We mingled with the staff and newly arrived guests.  Lots of beer on ice in the cooler.  We felt right at home. Mike was busy taking people’s orders for steaks, and then tended the grill of fresh salmon and a load of steaks.   Turns out Mike had guided out in Bristol Bay on the Nushagak River, just as I had.  We talked of the tremendous king salmon runs to the river back in those days.
As I talked to the age 20 something guides and asked them where they were from, I smiled thinking of my own guiding years in my 20’s and the home states – Minnesota, Montana, Idaho and northern California – were the same home states as guides and staff I worked with then then as these kids now.  All of them to a person seemed happy and content- a sign they worked for a good lodge owner, especially this far into a long, rainy summer season.
Dinner was fantastic.  Perfect steaks, perfect salmon, salad, mashed potatoes, rolls – then ice cream with triple chocolate brownies for dessert.  We ate our fill and more.  
Well after dark, one of the guides ran Larry and I and Jon, the other boat’s captain, up to the little town proper, where we were let in to Mike’s spare cabin.  It was right next to the falls that drain the lake above.   After a long day on the water, we were soon asleep in comfortable beds, with the rushing water from the waterfalls to put us to sleep.
The bay is like a cathedral, with steep treeless mountain tops and a commanding water fall of sorts that cascades down a steep rock face into the head of the bay.  I bet it’s dark and cold here in the winter.  The place is also somewhat magical for me since it was the home for Wayne Short and his family growing up.  He’s the author of several of my favorite books, including The Cheechakoes and This Raw Land, about coming to Southeast Alaska in the 1950s and coming of age in a new land.  The family bought the store and property in Baranof Warm Springs, including the main lodge house compound we were dining in.  I’ve read the books so many times I felt like I’d already been here before many times.
We awoke at 6 and a guide came back for us right on time.  As we walked across the docks on our way to the boardwalk up to the lodge, I studied the fishing gear the lodge used.  The halibut set ups had spin and glos on one side of a three way swivel, with a circle hook on a stout leader on the other, and a snap hanging down to clip on a weight.  The hootchies were white with red in the head – a similar pattern to those I’d had success with further up Chatham this year.

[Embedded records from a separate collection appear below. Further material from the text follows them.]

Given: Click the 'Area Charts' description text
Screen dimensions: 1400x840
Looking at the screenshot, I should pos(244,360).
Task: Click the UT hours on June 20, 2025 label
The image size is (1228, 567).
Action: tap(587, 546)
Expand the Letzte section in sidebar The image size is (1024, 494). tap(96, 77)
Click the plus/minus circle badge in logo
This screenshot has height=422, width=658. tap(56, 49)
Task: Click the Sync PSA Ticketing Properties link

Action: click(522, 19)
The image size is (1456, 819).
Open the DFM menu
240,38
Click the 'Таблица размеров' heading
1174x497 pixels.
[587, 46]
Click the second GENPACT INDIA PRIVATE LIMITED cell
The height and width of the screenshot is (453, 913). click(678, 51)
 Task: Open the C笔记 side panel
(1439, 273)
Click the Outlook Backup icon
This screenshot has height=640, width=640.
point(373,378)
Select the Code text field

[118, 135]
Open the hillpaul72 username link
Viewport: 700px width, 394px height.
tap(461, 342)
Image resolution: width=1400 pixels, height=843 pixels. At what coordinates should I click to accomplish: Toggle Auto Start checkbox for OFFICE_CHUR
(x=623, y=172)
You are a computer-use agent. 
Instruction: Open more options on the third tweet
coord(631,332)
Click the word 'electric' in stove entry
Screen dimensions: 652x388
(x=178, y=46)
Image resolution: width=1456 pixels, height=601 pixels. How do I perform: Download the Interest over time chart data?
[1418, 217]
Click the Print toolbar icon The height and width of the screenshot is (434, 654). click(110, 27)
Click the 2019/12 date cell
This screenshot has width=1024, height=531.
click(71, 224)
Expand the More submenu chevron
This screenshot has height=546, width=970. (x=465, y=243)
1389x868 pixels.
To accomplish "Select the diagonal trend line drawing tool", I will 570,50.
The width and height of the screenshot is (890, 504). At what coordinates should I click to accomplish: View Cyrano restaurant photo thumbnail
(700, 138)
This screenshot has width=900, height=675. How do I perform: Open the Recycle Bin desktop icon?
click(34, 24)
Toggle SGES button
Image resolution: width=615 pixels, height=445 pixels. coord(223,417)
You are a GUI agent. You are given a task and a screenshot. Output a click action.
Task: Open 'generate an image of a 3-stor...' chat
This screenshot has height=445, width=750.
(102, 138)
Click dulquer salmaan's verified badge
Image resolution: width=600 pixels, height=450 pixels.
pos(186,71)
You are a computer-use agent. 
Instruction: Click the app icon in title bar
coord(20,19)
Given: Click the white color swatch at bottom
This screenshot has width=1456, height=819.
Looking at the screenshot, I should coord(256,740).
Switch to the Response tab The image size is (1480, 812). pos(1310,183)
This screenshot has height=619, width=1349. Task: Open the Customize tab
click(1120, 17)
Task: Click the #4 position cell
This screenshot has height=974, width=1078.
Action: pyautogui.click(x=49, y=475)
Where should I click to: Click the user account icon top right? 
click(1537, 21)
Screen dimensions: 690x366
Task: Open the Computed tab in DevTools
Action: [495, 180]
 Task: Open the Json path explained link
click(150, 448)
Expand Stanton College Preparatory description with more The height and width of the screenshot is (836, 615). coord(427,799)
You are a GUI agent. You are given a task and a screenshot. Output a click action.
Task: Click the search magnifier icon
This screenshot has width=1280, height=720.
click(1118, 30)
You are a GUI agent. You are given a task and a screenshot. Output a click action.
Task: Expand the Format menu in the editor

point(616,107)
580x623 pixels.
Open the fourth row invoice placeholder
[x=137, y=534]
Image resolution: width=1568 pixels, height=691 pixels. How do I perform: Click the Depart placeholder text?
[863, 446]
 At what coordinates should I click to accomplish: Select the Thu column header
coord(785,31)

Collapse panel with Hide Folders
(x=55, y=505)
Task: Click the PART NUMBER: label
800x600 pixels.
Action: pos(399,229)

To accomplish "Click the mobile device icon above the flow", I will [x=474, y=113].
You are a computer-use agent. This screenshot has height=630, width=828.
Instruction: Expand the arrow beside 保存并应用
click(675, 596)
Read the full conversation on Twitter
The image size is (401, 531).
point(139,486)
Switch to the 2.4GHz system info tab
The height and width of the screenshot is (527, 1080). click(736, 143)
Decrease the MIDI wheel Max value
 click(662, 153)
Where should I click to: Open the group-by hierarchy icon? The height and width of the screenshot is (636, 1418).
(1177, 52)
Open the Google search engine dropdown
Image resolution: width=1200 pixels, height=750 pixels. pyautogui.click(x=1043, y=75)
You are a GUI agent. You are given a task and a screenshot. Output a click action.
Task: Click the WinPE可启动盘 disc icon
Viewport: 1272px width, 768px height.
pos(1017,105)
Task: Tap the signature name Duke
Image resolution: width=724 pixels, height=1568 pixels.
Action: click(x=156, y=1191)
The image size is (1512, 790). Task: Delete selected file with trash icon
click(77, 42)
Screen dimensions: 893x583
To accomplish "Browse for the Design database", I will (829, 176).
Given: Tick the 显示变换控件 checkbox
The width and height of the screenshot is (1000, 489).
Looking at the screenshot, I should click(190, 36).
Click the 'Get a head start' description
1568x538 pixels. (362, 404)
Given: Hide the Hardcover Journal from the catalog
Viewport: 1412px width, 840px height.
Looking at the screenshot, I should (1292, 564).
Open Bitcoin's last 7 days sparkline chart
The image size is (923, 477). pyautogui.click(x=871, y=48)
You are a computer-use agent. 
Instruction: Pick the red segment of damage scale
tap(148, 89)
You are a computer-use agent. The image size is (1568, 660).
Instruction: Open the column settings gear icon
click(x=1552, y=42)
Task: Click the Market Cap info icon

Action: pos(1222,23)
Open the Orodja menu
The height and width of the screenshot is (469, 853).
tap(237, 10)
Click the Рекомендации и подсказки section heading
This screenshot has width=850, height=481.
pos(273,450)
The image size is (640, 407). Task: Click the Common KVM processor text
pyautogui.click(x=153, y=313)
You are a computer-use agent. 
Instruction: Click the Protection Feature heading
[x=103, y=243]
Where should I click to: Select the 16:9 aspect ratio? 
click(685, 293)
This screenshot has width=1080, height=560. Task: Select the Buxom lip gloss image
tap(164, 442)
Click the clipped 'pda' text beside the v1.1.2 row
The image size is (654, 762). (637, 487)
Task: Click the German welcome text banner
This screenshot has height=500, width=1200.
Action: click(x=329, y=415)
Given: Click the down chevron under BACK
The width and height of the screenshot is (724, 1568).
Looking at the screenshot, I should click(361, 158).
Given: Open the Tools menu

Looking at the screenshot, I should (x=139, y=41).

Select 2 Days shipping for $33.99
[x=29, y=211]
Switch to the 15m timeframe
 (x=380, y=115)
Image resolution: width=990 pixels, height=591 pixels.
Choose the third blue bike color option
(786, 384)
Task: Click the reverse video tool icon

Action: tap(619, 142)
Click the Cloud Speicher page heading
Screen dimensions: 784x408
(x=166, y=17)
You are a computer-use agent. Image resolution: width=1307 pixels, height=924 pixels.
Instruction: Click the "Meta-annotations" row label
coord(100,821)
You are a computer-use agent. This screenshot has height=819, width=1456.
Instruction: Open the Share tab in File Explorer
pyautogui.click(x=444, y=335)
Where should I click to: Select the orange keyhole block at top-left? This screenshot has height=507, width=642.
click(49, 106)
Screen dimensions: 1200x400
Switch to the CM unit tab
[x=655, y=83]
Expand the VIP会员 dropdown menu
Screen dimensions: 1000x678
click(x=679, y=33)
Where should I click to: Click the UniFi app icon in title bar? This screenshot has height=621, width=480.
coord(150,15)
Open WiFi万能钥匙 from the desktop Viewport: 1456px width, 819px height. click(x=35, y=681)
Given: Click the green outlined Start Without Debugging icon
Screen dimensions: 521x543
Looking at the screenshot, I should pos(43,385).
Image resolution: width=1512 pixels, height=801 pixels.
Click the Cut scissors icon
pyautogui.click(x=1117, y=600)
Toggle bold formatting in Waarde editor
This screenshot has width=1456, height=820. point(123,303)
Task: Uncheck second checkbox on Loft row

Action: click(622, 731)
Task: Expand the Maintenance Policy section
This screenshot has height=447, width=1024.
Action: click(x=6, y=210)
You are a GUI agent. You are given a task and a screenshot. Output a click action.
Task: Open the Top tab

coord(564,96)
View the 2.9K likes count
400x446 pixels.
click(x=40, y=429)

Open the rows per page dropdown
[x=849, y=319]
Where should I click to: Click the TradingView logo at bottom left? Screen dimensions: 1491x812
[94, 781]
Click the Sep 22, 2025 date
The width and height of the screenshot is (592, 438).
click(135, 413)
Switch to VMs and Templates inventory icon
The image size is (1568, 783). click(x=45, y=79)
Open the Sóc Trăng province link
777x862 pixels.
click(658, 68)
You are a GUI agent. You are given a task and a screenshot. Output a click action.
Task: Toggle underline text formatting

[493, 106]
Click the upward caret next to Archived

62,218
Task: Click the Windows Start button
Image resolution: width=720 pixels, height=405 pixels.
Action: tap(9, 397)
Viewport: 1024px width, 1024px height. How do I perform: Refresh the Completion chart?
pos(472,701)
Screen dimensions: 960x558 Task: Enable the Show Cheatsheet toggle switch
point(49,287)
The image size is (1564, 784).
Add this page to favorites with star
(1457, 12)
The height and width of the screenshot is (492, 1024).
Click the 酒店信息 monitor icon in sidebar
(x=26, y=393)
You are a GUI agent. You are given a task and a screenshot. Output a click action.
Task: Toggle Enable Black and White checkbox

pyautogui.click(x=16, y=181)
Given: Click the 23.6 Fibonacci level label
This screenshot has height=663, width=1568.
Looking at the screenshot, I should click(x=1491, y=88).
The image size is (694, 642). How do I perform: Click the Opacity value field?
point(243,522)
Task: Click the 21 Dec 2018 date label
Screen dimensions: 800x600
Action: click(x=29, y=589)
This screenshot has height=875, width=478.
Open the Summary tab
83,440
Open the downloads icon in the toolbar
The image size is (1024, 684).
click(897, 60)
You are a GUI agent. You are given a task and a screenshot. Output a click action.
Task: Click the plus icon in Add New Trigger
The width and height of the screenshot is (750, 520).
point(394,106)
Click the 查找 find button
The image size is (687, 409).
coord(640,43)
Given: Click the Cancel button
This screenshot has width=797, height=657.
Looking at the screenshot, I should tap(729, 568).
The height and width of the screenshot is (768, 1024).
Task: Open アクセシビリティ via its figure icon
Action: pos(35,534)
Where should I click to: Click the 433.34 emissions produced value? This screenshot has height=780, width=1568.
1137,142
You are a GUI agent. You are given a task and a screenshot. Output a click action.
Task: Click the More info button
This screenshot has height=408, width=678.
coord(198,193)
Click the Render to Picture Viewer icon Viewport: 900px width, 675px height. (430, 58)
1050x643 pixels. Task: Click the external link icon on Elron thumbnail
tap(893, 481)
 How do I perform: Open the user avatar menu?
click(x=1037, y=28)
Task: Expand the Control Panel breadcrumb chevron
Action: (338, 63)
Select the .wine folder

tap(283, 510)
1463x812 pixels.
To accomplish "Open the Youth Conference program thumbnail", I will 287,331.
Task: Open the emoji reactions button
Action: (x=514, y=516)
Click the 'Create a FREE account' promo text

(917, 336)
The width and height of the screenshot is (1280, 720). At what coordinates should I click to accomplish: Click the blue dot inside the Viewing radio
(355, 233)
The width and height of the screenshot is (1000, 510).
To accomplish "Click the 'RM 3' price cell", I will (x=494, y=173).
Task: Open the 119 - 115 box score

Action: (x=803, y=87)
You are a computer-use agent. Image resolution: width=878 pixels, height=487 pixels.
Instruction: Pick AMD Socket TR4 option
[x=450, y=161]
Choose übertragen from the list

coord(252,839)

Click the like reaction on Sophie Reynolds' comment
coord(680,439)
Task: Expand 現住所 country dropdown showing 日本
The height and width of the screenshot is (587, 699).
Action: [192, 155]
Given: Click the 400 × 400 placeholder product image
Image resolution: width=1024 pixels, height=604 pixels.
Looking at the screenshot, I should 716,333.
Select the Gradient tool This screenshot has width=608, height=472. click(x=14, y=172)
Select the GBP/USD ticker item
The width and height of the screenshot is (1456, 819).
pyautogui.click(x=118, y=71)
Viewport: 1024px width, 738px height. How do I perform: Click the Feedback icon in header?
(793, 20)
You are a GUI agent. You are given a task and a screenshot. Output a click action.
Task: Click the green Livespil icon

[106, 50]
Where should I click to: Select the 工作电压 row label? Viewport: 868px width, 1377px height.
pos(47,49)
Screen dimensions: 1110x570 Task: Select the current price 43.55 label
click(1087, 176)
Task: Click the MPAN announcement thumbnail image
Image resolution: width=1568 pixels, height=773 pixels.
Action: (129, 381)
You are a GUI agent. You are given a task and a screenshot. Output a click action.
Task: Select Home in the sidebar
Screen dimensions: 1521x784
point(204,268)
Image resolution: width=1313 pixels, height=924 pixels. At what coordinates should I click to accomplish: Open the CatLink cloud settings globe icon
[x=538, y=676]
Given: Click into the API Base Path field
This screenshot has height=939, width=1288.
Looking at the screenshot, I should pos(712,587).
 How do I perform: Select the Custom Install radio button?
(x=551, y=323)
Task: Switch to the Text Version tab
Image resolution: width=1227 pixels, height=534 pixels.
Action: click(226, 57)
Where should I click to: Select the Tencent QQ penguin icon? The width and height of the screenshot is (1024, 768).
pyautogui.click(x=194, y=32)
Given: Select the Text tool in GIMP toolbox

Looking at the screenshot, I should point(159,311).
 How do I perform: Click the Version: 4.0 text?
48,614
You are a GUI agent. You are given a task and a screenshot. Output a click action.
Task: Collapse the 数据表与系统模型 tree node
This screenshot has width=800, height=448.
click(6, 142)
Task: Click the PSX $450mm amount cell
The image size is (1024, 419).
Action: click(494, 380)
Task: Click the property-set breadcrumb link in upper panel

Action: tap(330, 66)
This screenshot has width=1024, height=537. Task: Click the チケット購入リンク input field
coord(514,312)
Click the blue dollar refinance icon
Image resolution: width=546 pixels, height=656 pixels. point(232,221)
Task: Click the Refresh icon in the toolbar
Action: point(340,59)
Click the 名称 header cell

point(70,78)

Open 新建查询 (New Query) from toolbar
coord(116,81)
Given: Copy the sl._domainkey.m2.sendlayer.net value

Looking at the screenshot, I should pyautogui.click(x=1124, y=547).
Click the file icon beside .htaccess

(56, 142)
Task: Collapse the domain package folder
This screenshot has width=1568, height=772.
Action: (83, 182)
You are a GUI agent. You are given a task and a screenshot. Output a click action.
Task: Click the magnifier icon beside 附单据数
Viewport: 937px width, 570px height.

When we got up to the lodge, we were greeted by kitchen staff with plates full of breakfast before we could even sit down.  We ate our fill with the guides as they talked about the day to come.  The cook rang the bell to call the guests to breakfast, and we said our goodbyes and headed down to our boats.  Soon, we were on our way back to Juneau at full speed and fair seas, and tied up in Auke Bay before noon.  I didn’t get a hot soak in the hot springs on this run, and look forward to doing that on the next trip.